Recuerdas con viveza la vez que el adolescente contestatario que tú eras se puso La Internacional de melodía del móvil (un Nokia 3410): tu abuelo, asustado como no lo habías visto nunca, te rogó que lo quitaras. No te signifiques. Lucha, porque hay que luchar, pero no te signifiques. Y era aquello un mantra que escucharías muchas veces: no te signifiques. La emoción determinante de aquella preocupación no era la prudencia, no era la ecuanimidad, ni la generosidad, ni la tolerancia, ni nada por el estilo. Era el miedo; el puro terror hacia las Isabel Díaz Ayuso del mundo y a que volvieran a apalizarnos los nietos de quienes, acabada la guerra, apalizaron a tu bisabuela por ocultar, una noche, a dos fugaes en su casa. Tus abuelos, tus bisabuelos, sabían perfectamente quién, en la aldea, los había delatado. Y tu abuela contaba que, cuando niña, se echaba a temblar cada vez que veía un tricornio.

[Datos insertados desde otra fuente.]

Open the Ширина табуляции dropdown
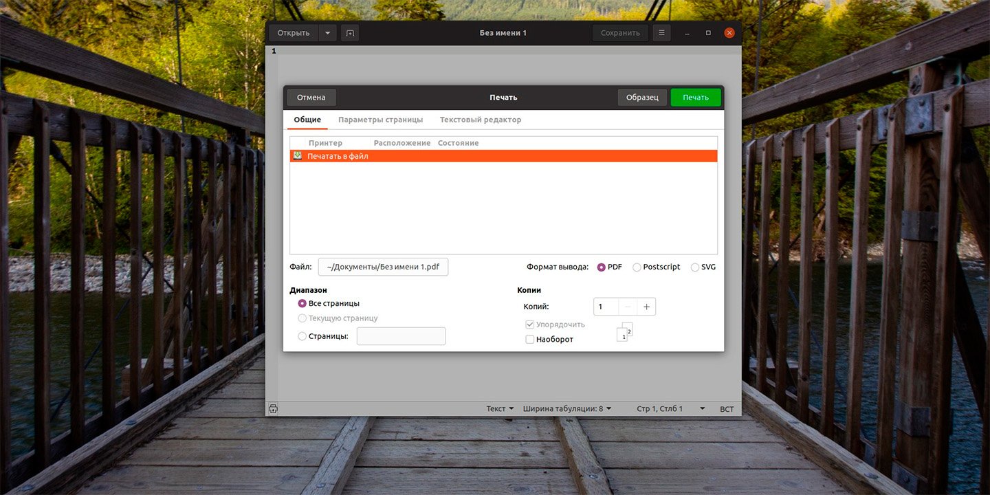990x495 pixels. click(x=567, y=409)
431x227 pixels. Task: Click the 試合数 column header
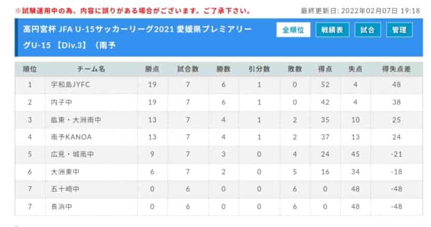pyautogui.click(x=188, y=69)
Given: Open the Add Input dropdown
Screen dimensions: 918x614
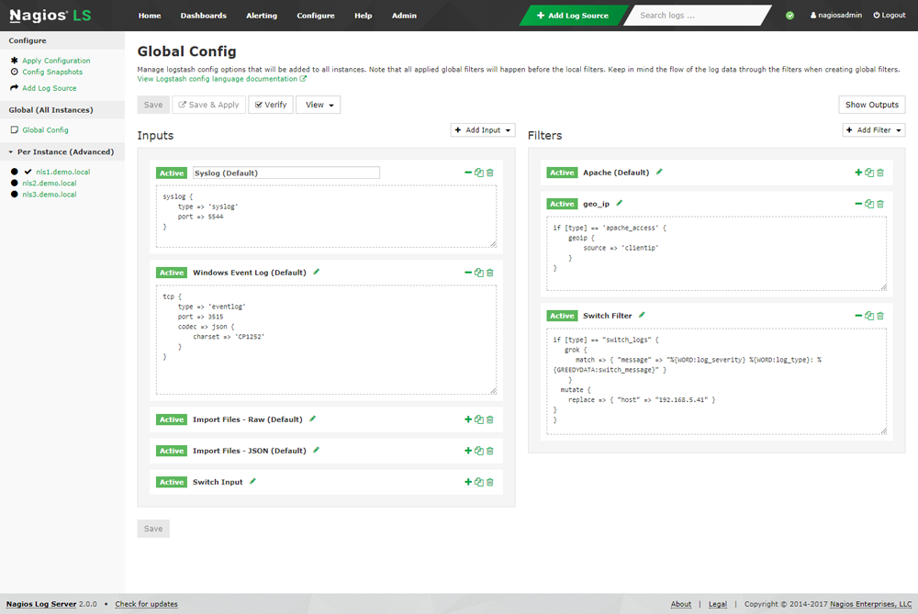Looking at the screenshot, I should [x=483, y=130].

Te enseñaron, también, es cierto, a no ser sectario; a ser abierto de mente, capaz de trabar amistad con personas con ideologías alejadas de la tuya, como lo era tu abuelo. Y eran grandes, grandísimos, entusiastas de la Transición; del sentido de Estado de Suárez, de Carrillo, del papel del Rey en el 23-F, de toda la historia sagrada del tiempo de la Libertad sin ira; una cosa no quitaba la otra. Pero lo eran así y desde ahí: algunos malos menos malos que el búnker han decidido otorgarnos este alivio; les hemos forzado a dárnoslo; les han forzado a dárnoslo la CIA, Willy Brandt y el Mercado Común; aceptémoslo. Nunca vamos a encontrar nada mejor. Nunca nos podremos permitir nada mejor. Si lo intentamos, nos apalizarán.

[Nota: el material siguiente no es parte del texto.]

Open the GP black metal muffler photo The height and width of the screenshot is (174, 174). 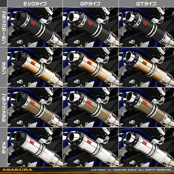tap(91, 107)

Te apalizarán. Y no quieres que te apalicen. No es agradable, ni épico, ser apalizado. También recuerdas bien lo que una vez te contó Francisco Prado Alberdi, insigne sindicalista: desconfía —te dijo aquella vez que le hiciste una larga entrevista— de quienes te hablen con demasiada facilidad de sus torturas. El que fue torturado de verdad, el que no recibió simplemente un par de toletazos en una mani, o no lo cuenta, o lo cuenta a regañadientes, o tardó muchísimos años en poder contarlo. No es un baldón de honor en un currículum militante, sino un recuerdo humillante, lacerante, siempre entrelazado en la duda angustiosa de si cantaste de más, si en el humo mareante de tu propio dolor hiciste caer a algún camarada, si no supiste aplicar la técnica de delatar a quien supieras ya encarcelado, de tal manera de darles algo y que con ello te dejaran en paz, pero no comprometieras a la organización. No quieres eso; no quieres arriesgarte a eso; no quieres regresar a ese mundo que no era glorioso, sino un bancal de purines. «Aquí no se salva ni dios: lo asesinaron».

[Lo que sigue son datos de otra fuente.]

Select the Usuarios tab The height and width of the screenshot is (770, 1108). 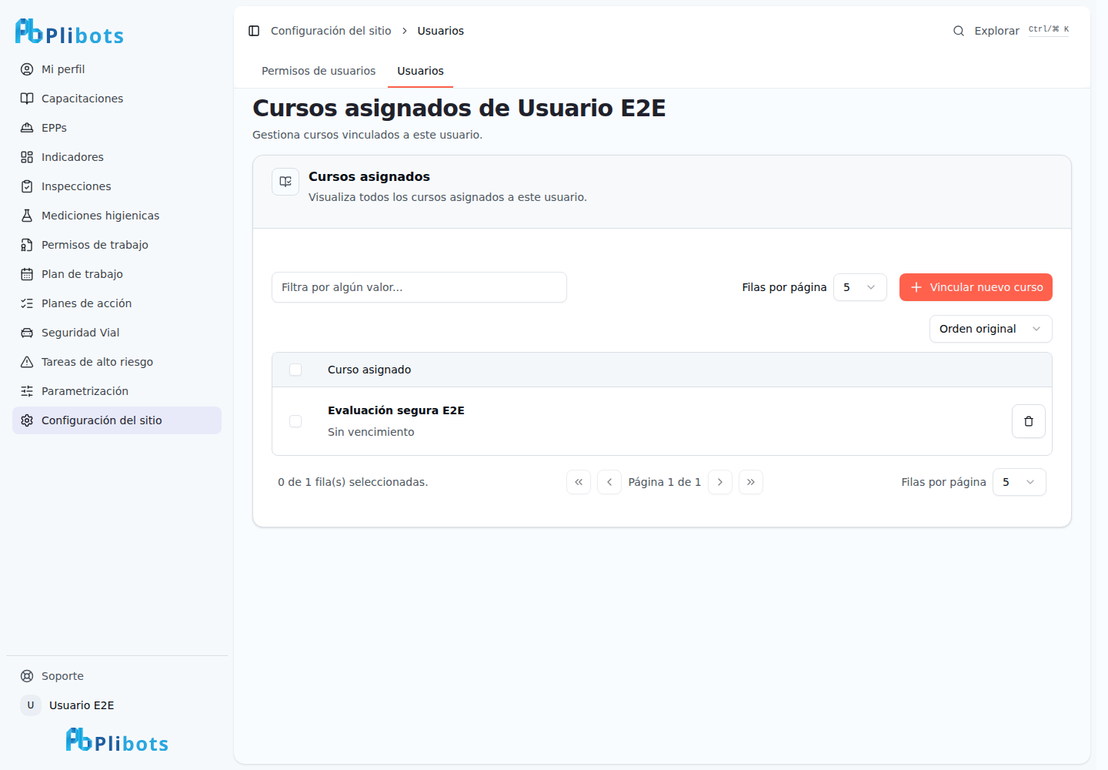coord(420,71)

España entra estos días, según The Economist, en la segunda división de las democracias mundiales, debido a la bajada en la puntuación en «independencia judicial» a consecuencia del bloqueo del Consejo General del Poder Judicial. Pasa a ser la española una de las democracias que el periódico considera «defectuosas». Y piensas que esto es un poco como cuando condenaron a Al Capone por un delito fiscal.
¿Cuándo no ha sido un poco más que defectuosa esta democracia que nació malformada, equívoca, sin despeinar siquiera las fortunas amasadas con trabajo esclavo; reconvirtiendo a los torturadores en soldados de la lucha antiterrorista y cargándolos de medallas; desnazificando la judicatura, los Cuerpos y Fuerzas de Seguridad del Estado? ¿Bastan urnas y un parlamento para hablar de democracia? El PCE hablaba, empezó a hablar muy tempranamente, de reconciliación nacional, y bien estaba tal y como lo hacía: reconciliemos al pueblo en contra de Franco; no preguntemos a nadie en qué trinchera pegó tiros en mil novecientos treinta y seis, sino si quiere hacer algo, ahora, contra Franco y el franquismo. Se trataba de reconciliarse contra Franco, no con él, ni con sus carniceros. Y nunca es tarde si la dicha es buena. Pero nunca acaba de ser buena la dicha.